Het lekkere wijf – van kwart voor vijf

Het is afgelopen zomer uitgegroeid tot een ware traditie hier bij Martijn Knol Punt En El slash Martijn Knol Punt Blogspot Punt Kom. Om vier uur vierenveertig stormt iedereen zijn hokje uit – gangen door, trappen af/liften in… naar beneden, naar de kantine, ik bedoel: naar het bedrijfsrestaurant. De laatste lunchers zijn dan natuurlijk allang vertrokken, de koks en schoonmakers zitten samen uit te puffen (bakkie, peukje) en op de achtergrond klinkt De Grote Middagshow van Jeroen van Inkel en Patricia van Liemt.
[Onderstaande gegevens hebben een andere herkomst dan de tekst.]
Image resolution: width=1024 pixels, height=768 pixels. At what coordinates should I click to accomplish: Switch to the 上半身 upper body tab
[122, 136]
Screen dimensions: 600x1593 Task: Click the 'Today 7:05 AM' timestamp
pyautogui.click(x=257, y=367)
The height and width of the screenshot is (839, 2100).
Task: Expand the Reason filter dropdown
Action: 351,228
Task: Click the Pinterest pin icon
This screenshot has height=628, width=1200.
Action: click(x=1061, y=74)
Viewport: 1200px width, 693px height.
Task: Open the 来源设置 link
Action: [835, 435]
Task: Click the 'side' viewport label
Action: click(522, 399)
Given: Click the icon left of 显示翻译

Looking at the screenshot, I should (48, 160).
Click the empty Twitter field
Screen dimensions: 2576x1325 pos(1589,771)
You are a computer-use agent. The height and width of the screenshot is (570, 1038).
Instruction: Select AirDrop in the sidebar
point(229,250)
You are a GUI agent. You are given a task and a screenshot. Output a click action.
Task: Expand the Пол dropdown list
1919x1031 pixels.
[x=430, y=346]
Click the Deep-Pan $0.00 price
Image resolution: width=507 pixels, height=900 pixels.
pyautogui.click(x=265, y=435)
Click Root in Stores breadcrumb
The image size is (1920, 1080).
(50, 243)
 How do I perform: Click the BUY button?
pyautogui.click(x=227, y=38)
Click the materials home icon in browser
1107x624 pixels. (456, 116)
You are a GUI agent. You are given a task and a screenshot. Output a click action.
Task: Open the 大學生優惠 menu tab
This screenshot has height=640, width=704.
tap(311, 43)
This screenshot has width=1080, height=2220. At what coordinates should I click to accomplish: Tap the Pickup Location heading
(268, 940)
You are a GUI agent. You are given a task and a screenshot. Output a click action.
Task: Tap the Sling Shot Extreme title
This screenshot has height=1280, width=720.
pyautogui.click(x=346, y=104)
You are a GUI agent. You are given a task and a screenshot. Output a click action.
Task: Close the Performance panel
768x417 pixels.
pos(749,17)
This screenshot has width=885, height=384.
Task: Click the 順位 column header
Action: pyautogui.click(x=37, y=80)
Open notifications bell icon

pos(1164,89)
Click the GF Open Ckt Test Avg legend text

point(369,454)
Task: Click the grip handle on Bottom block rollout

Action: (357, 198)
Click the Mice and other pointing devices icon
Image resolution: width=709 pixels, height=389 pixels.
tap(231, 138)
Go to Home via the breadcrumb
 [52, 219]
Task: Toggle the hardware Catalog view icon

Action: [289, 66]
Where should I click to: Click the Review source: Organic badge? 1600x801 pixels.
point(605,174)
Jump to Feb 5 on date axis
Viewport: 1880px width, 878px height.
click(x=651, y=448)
Om de één of andere reden hebben al mijn mensen de behoefte om gezamenlijk naar ‘Het lekkere wijf – van kwart voor vijf’ te luisteren, een rubriek die bestaat uit een telefoongesprekje met een mevrouw of juffrouw die het danmalige vandaag in het nieuws is of zou moeten zijn. Luister zelf maar een keer. Om een beetje bij te blijven ren ik altijd met iedereen mee om in de kantine naar HLWVKVV te luisteren. De beste aflevering tot op heden was die met de nummer 2 van het Christen-Democratisch Appèl – Mona Keijzer – die zich duidelijk niet op haar gemak voelde met de titel ‘lekker wijf’ – maar ja: campagnetijd, meespelen maar. Is het vrolijke interviewtje voorbij, dan praten Van Inkel en Van Liemt nog even na en zodra ze dan een hitsingle inzetten, klap ik in mijn handen met de bedoeling iedereen subtiel weer tot buffelen te manen. ‘Zo, dat was weer lachen.’ Maar de meesten slepen zich na HLWVKVV niet meer naar hun bureau. Ze blijven liever een beetje in het restaurant hangen – blikje uit de automaat, beetje kletsen, beetje flirten, bellers wegdrukken, morgen is er weer een dag.

Betoogje: ik vind ook dat commerciële radiostations veel auditieve milieuvervuiling veroorzaken. Toch is het heus geinig Schopenhauer te lezen terwijl diens wereldbeeld op de achtergrond wordt ingekleurd door een weeklagende Trijntje – ' I didn’t see it coming, baby' – Oosterhuis. Bovendien is Jeroen van Inkel weliswaar commercieel, conservatief en sentimenteel, hij is ook slim, oorspronkelijk en snel associërend; de diskjockey heeft een groter en waarachtiger empatisch vermogen dan de gemiddelde niet-diskjockey.

‘Heel herkenbaar stukkie! Ik denk soms bij mezelf: godverdomme, Sjaak, het kostte bloed zweet en tranen om dit bedrijf met je eigen poten op te bouwen, maar je hebt ’r een lesje menselijk gedrag bijgekregen waarvoor een ander een complete bibliotheek psychologie bij elkaar zou moeten studeren. Hè? Dat is toch zo? Je leert met een eigen toko meer mensenkennis dan iemand die z’n hele leven met vragenlijsten langs de deuren loopt. Is gewoon zo. Punt.’